The overall quality score combines two components: Tool Definition Quality (70%) and Server Coherence (30%).
Tool Definition Quality measures how well each tool describes itself to AI agents. Every tool is scored 1–5 across six dimensions: Purpose Clarity (25%), Usage Guidelines (20%), Behavioral Transparency (20%), Parameter Semantics (15%), Conciseness & Structure (10%), and Contextual Completeness (10%). The server-level definition quality score is calculated as 60% mean TDQS + 40% minimum TDQS, so a single poorly described tool pulls the score down.
Server Coherence evaluates how well the tools work together as a set, scoring four dimensions equally: Disambiguation (can agents tell tools apart?), Naming Consistency, Tool Count Appropriateness, and Completeness (are there gaps in the tool surface?).
Tiers are derived from the overall score: A (≥3.5), B (≥3.0), C (≥2.0), D (≥1.0), F (<1.0). B and above is considered passing.
Tool Scores
- Behavior3/5
Does the description disclose side effects, auth requirements, rate limits, or destructive behavior?
With no annotations, the description must carry the behavioral disclosure burden. It does disclose one important trait: file edits are not approved. However, it leaves other behaviors unstated, such as how the CLI is invoked, whether commands can be executed, what side effects may occur, and how errors or partial responses are handled.

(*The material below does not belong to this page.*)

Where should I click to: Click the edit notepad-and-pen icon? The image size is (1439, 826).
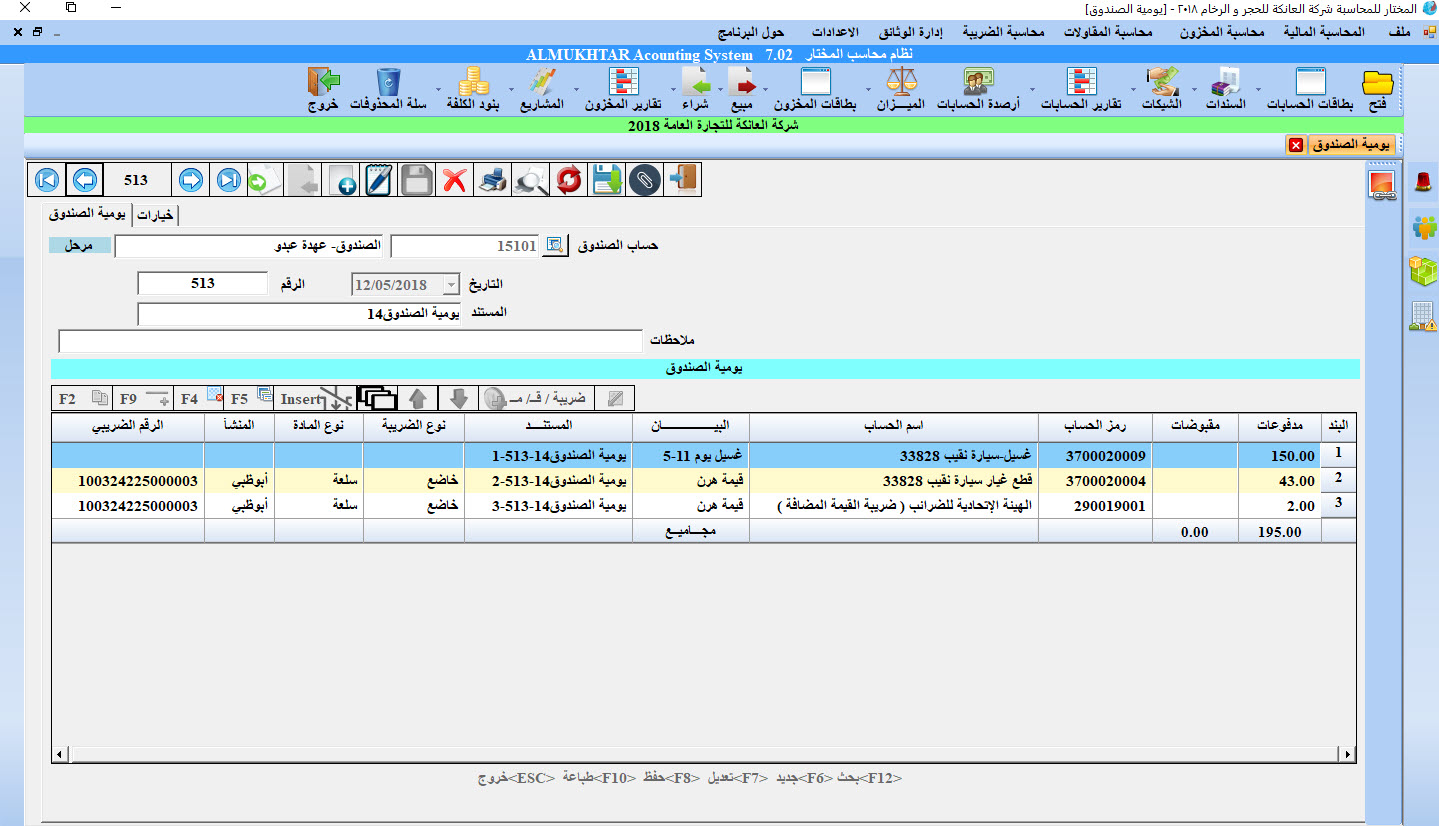379,180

Agents need to know what a tool does to the world before calling it. Descriptions should go beyond structured annotations to explain consequences.
Conciseness5/5Is the description appropriately sized, front-loaded, and free of redundancy?

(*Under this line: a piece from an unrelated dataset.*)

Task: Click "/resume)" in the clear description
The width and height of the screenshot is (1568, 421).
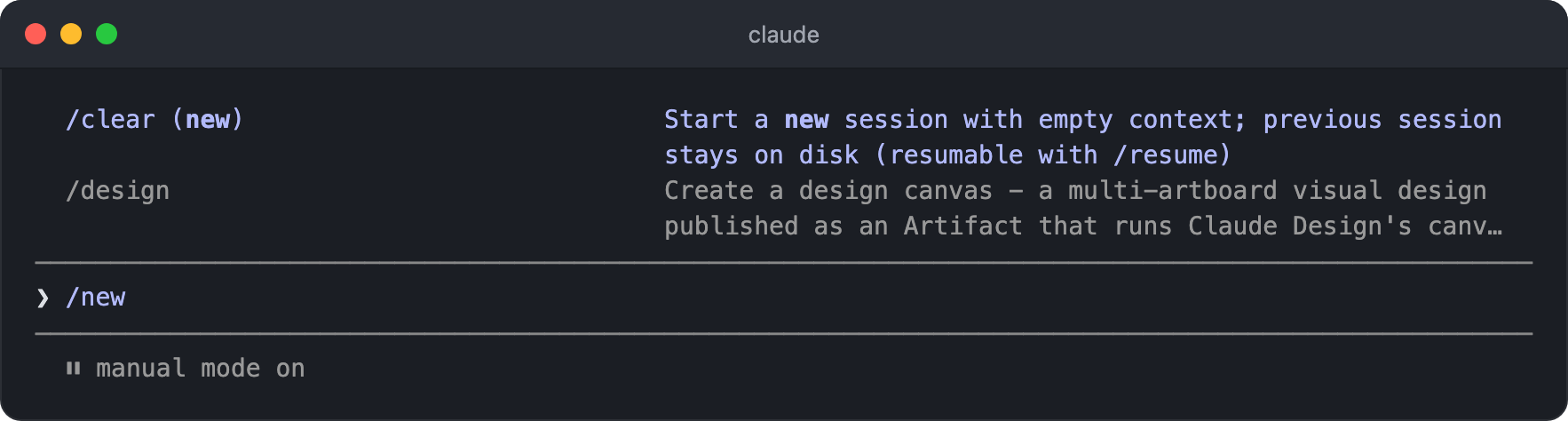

The description is two short sentences with no filler. The purpose is front-loaded, and the safety constraint earns its place. It is concise without sacrificing the key message.
Shorter descriptions cost fewer tokens and are easier for agents to parse. Every sentence should earn its place.
Completeness2/5Given the tool's complexity, does the description cover enough for an agent to succeed on first attempt?
The tool has five parameters and no annotations or output schema, yet the description only covers the high-level action and a single safety note. It omits any explanation of cwd, thinking levels, system prompt, timeout settings, or return value shape, making it incomplete for reliable invocation.
Complex tools with many parameters or behaviors need more documentation. Simple tools need less. This dimension scales expectations accordingly.
Parameters1/5Does the description clarify parameter syntax, constraints, interactions, or defaults beyond what the schema provides?
Schema description coverage is 0%, so the description must compensate for the schema's silence. It does not mention or explain any of the five parameters (prompt, cwd, thinking, systemPrompt, timeoutSeconds), providing no semantic value beyond what the plain parameter names suggest.
Input schemas describe structure but not intent. Descriptions should explain non-obvious parameter relationships and valid value ranges.
Purpose4/5Does the description clearly state what the tool does and how it differs from similar tools?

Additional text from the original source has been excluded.